30. "My boyfriend and I had lived together for a year before lockdown here in England but I can say with absolute certainty that we are better communicators than we ever were before and have become even closer. The lockdowns also made us value every moment that we've been able to spend going for meals or dates or days out more than we did before. Some of our best dates have been in the gaps between lockdowns over the last year. We didn't actually want to go back to work (out of the house) because we realized how much we really enjoy each others company. Of course, we had moments of tension and challenges like anyone but they were so far outweighed by all the positives and I'm incredibly grateful for the year that we were able to spend together, both on furlough and working from home. There will probably (hopefully!) never be a time that we can spend an entire year together and while so many things have happened, I will always be happy that we had the time together and continue to."

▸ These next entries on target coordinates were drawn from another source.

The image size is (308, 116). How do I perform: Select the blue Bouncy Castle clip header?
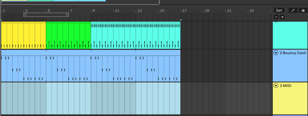(x=91, y=53)
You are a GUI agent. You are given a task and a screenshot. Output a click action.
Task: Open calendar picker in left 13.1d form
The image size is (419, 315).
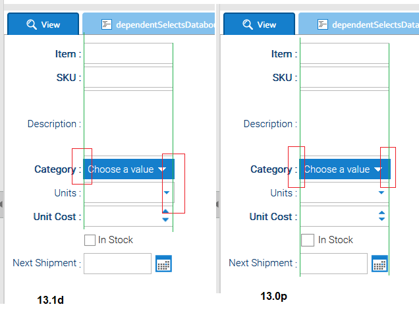(x=163, y=264)
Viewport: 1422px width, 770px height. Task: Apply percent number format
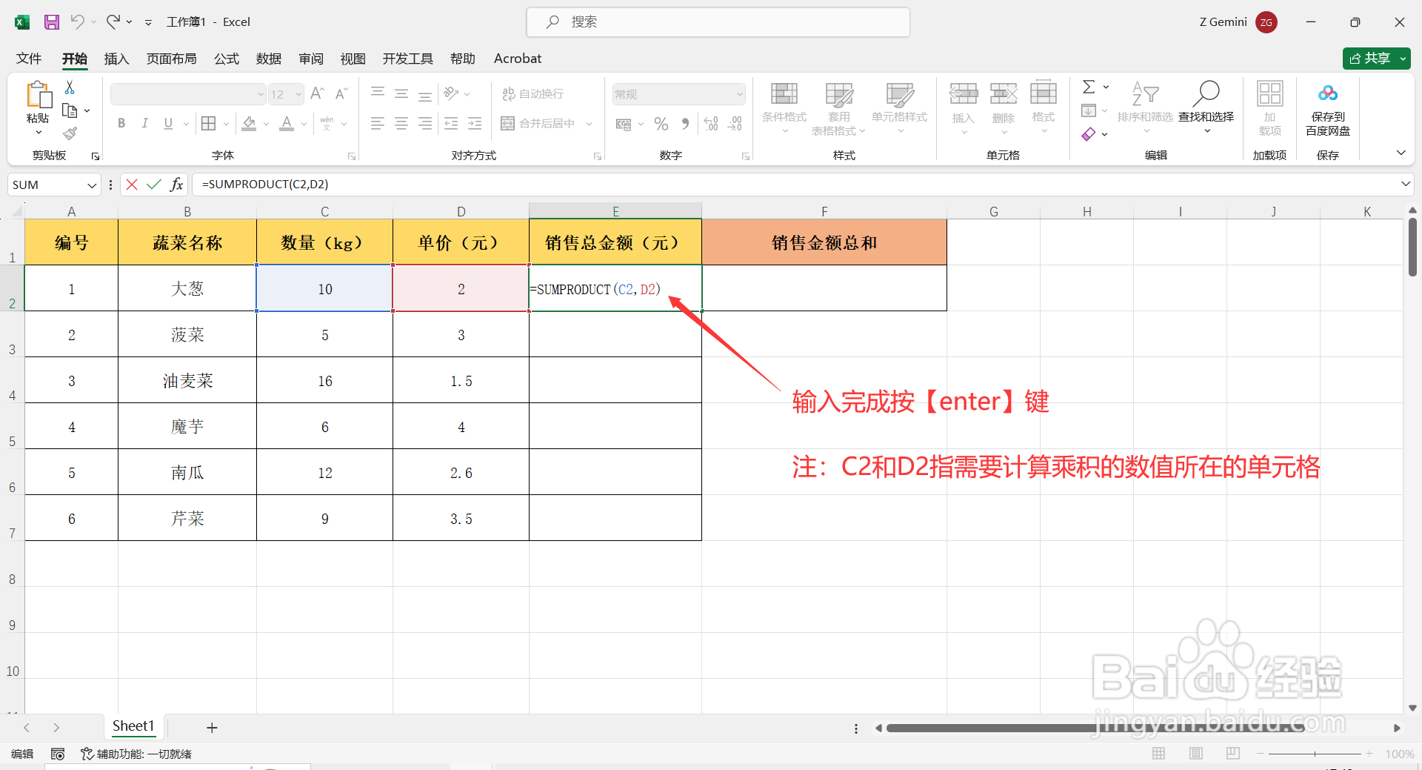click(x=661, y=123)
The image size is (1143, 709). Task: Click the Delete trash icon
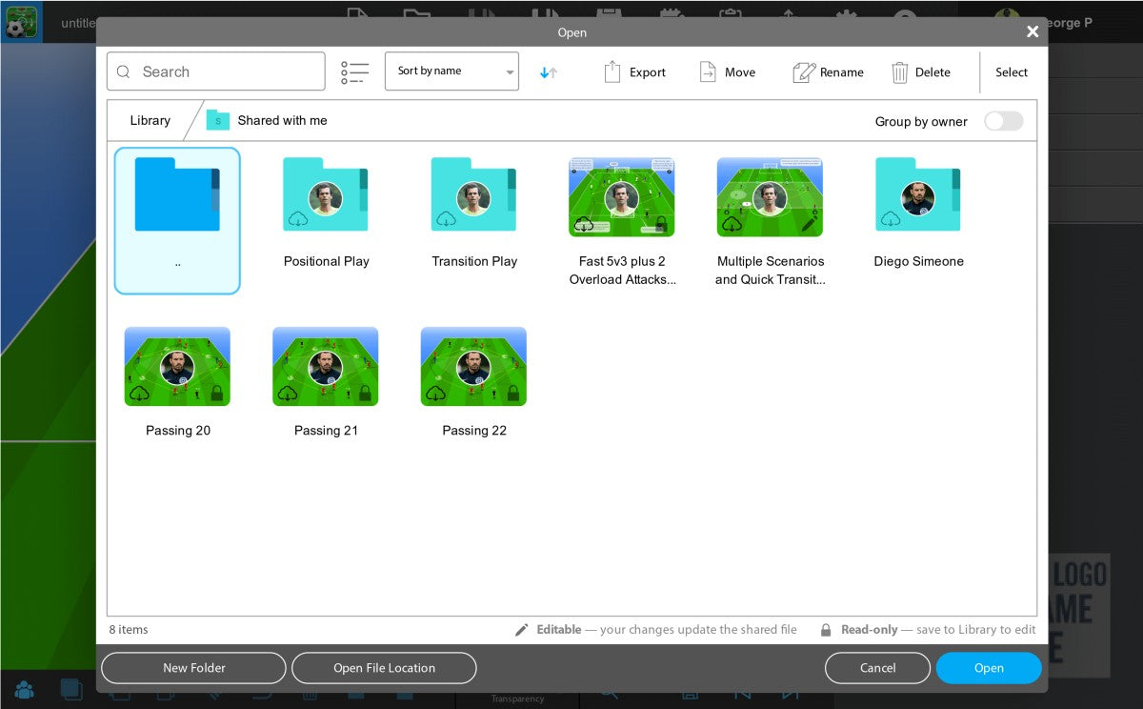pos(899,72)
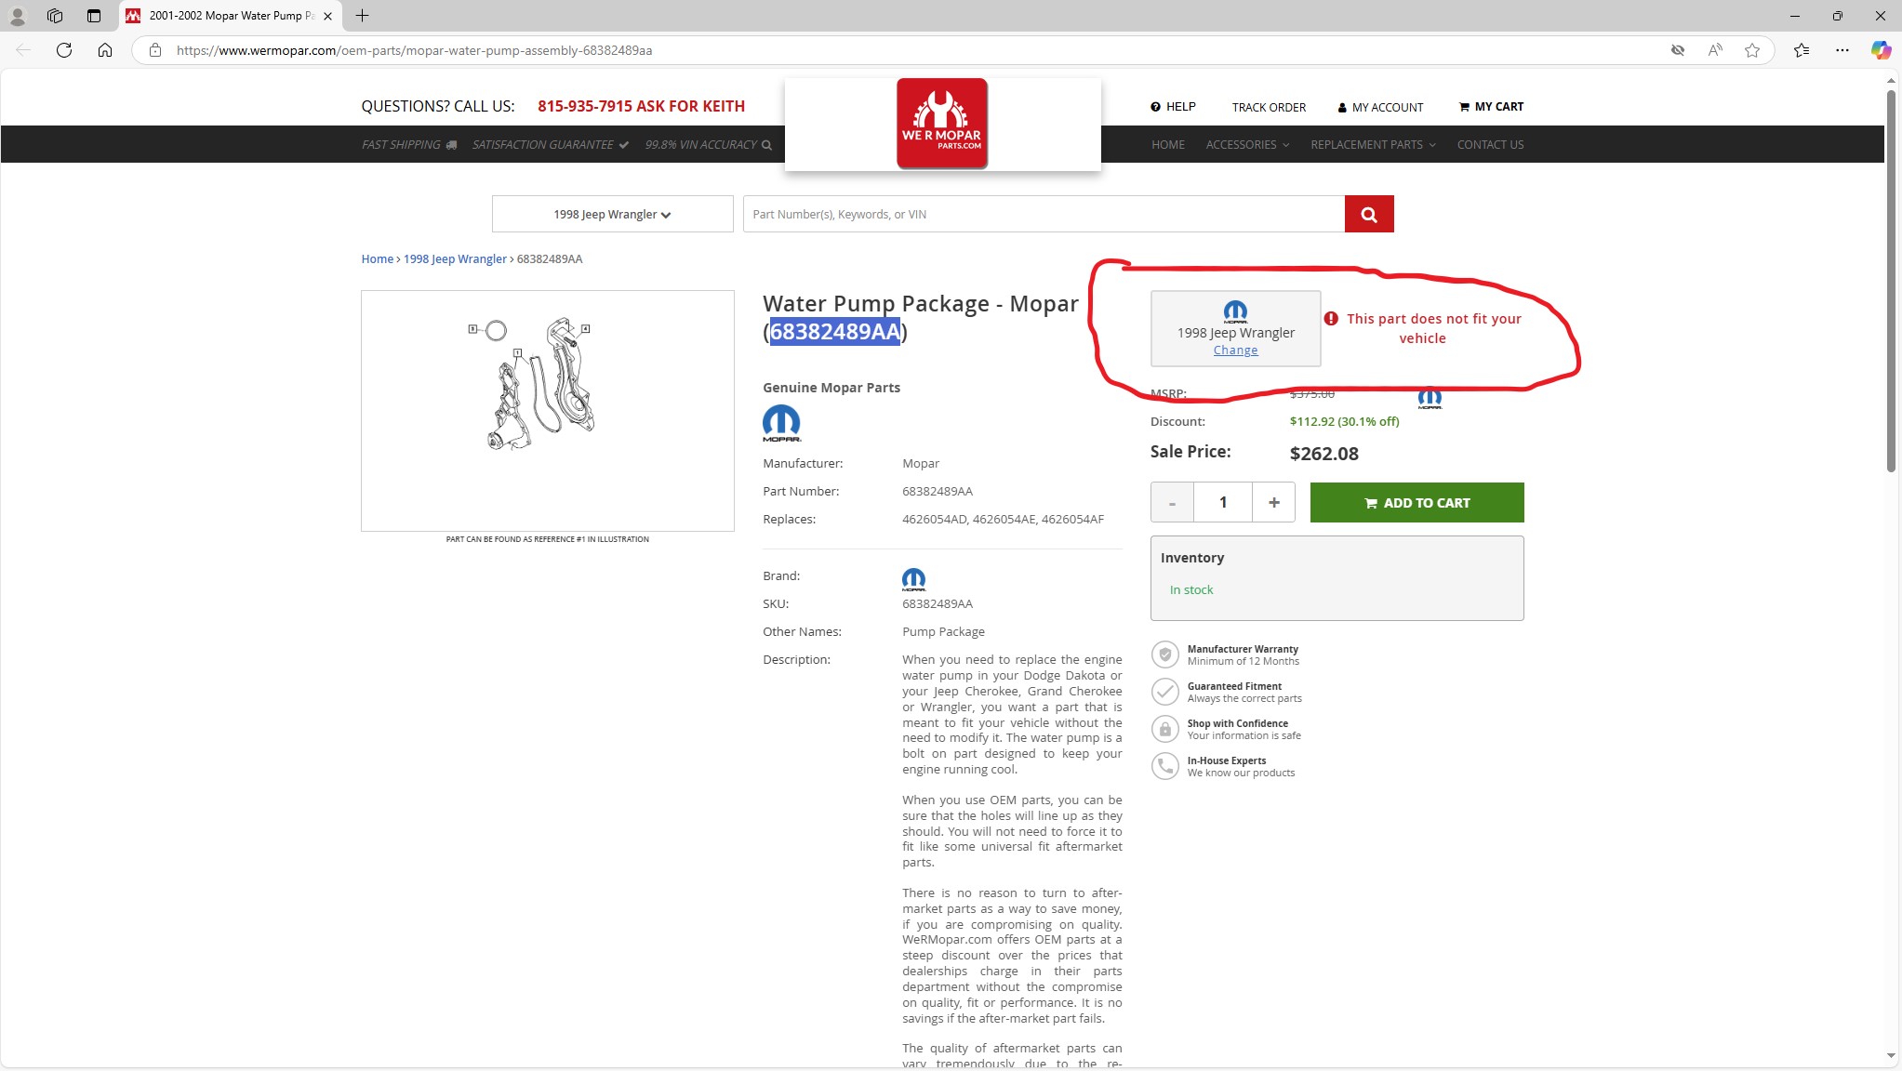The width and height of the screenshot is (1902, 1071).
Task: Add page to favorites star icon
Action: coord(1752,50)
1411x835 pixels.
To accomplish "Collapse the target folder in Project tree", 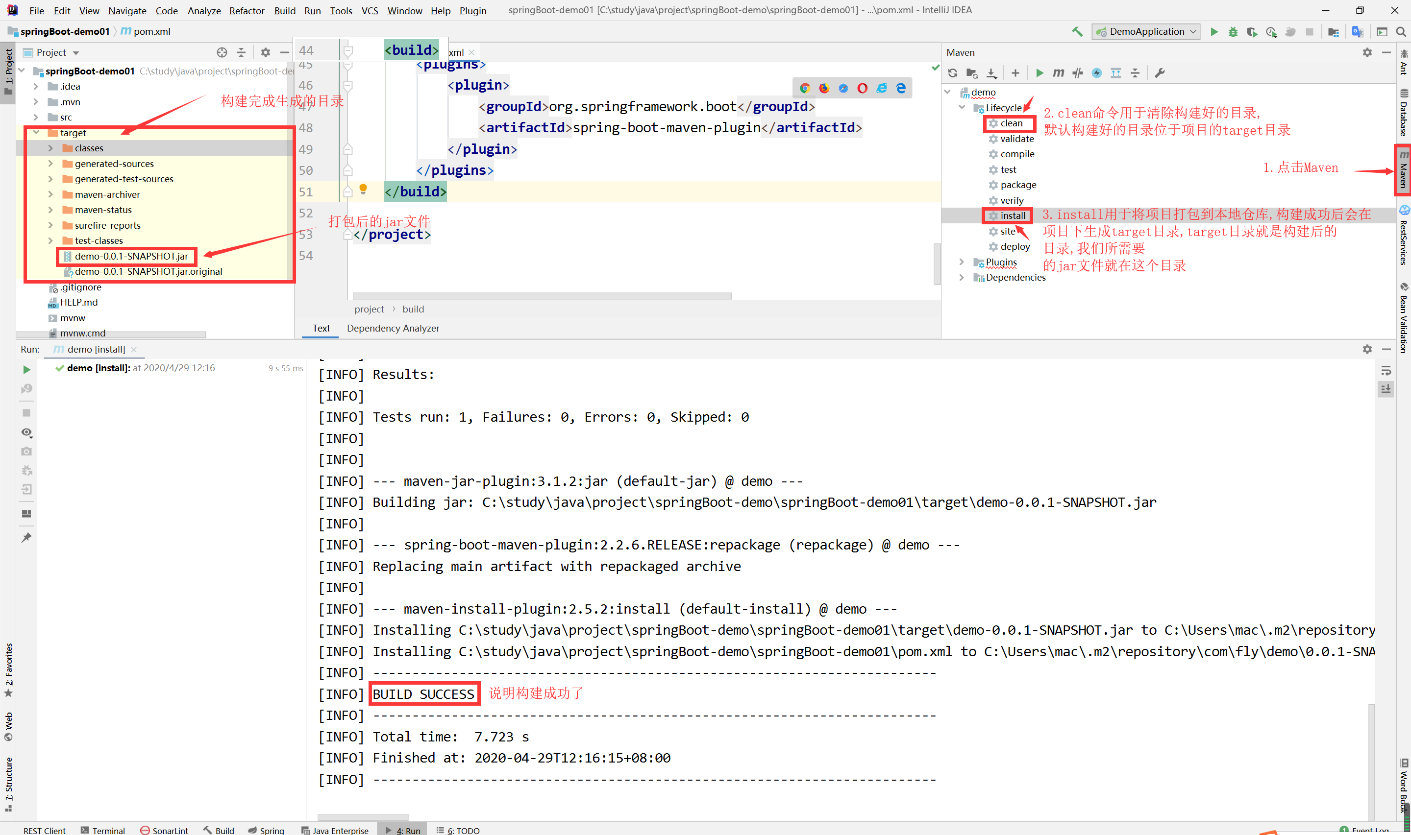I will (x=37, y=133).
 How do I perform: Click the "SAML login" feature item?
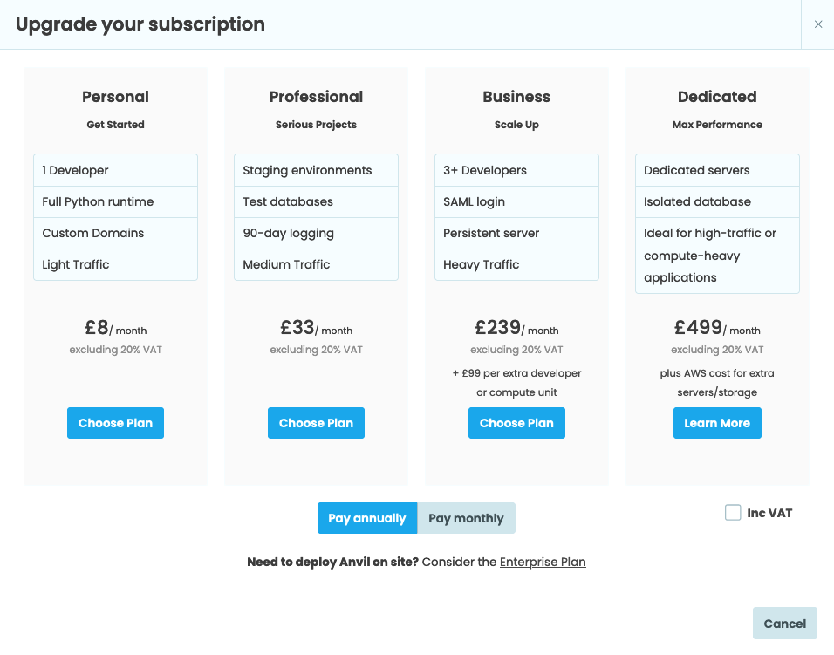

31. "My fiancé proposed to me on March 2nd of last year, which I'd been waiting for, for so long! It was so exciting for us as high school sweethearts who have been long distance for years since I left for college, he enlisted in the Air Force, then I moved again for law school. Unfortunately, within about a week of the proposal, COVID was declared a pandemic and I realized that we'd have to wait a little longer to be married. While that was a huge disappointment, distance learning for my last semester of law school meant I could quarantine with him in Oklahoma, where he is based. Those extra months of time together were so amazing — we usually only see each other for weekends or a week here a few times a year. But now, I'm back in California and waiting fro him to finish his contract with the Air Force and come home so we can safely be married, surrounded by our friends and family next June. I've been bittersweet to have to wait even longer to be married but to also have so much extra time together."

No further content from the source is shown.